Ceux qui adhèrent aux idées de la nébuleuse QAnon ont associé la mort de la reine à leurs convictions, selon lesquelles il existe un complot mondial sataniste et pédophile, s’en servant pour valider la légitimité de leur mouvement. « La famille royale, étant donné les relations étroites bien connues entre le prince Andrew et Jeffrey Epstein, a toujours donné du grain à moudre aux adeptes du mouvement QAnon », souligne Rachel Moran, membre du CIP. Une vidéo populaire chez les partisans de QAnon, qui s’est répandue comme une traînée de poudre sur le réseau social TikTok, montrant selon eux un garçon nu s’échappant de Buckingham Palace, s’est avérée être un vieux clip promotionnel d’une émission de télévision.

Réfléchir avant de partager

La semaine qui a suivi la mort d’Elizabeth II, la société Zignal Labs a fait état de 76.000 mentions de la reine associée à Jeffrey Epstein et sa complice Ghislaine Maxwell (condamnés tous deux pour trafic sexuel) sur les réseaux sociaux, sites Internet, à la radio, la télévision et dans la presse. Les récits liant Elizabeth II à des faits de pédophilie, à Hillary Clinton et aux vaccins étaient eux mentionnés respectivement 42.000, 8.000 et 7.000 fois.



Mais il existe des moyens pour ne pas tomber dans le piège de la désinformation.

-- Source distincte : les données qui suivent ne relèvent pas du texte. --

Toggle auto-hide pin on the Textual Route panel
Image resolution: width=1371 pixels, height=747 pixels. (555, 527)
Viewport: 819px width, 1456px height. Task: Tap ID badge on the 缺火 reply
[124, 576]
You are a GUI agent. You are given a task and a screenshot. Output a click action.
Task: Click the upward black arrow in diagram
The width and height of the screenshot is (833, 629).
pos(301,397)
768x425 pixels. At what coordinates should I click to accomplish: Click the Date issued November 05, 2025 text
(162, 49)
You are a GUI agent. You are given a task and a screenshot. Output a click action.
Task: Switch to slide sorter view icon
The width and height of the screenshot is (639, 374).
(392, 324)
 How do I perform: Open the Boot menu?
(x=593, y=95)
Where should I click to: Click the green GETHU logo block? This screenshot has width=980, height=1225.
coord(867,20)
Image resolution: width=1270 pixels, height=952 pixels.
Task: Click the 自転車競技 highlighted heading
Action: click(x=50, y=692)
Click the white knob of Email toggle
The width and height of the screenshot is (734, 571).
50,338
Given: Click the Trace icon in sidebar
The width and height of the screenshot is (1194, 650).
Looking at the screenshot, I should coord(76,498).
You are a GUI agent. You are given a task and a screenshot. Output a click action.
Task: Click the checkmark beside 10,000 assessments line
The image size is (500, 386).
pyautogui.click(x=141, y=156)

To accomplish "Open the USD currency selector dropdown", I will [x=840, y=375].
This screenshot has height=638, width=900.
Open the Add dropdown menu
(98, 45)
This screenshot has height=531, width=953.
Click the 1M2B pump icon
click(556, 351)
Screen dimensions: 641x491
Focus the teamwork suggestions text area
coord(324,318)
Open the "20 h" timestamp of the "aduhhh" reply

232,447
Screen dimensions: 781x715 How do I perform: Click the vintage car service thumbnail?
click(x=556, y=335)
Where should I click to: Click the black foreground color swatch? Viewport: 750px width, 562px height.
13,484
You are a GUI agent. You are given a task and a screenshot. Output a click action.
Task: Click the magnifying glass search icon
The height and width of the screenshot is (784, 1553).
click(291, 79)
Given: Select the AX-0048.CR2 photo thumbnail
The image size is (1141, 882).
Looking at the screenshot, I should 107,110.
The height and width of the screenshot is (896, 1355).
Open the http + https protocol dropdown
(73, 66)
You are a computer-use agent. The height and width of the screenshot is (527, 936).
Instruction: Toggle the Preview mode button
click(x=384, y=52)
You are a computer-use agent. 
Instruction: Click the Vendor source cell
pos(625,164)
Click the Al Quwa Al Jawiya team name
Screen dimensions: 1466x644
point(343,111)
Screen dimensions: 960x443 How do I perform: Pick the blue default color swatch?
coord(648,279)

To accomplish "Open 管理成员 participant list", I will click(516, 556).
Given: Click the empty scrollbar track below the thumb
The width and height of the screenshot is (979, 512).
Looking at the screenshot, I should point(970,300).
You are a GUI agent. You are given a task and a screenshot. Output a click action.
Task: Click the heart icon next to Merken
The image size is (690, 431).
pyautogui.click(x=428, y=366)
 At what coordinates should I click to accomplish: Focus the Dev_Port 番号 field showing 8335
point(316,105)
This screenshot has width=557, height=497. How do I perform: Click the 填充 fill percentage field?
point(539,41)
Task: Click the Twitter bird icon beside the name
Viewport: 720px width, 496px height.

Les organisations d’éducation aux médias, comme la CIP, recommandent de comparer les publications en ligne à des sources d’information fiables et de marquer une pause avant de les partager. « Même quelques instants de réflexion peuvent souvent faire une grande différence », rappelle Gordon Pennycook de l’université de Regina au Canada.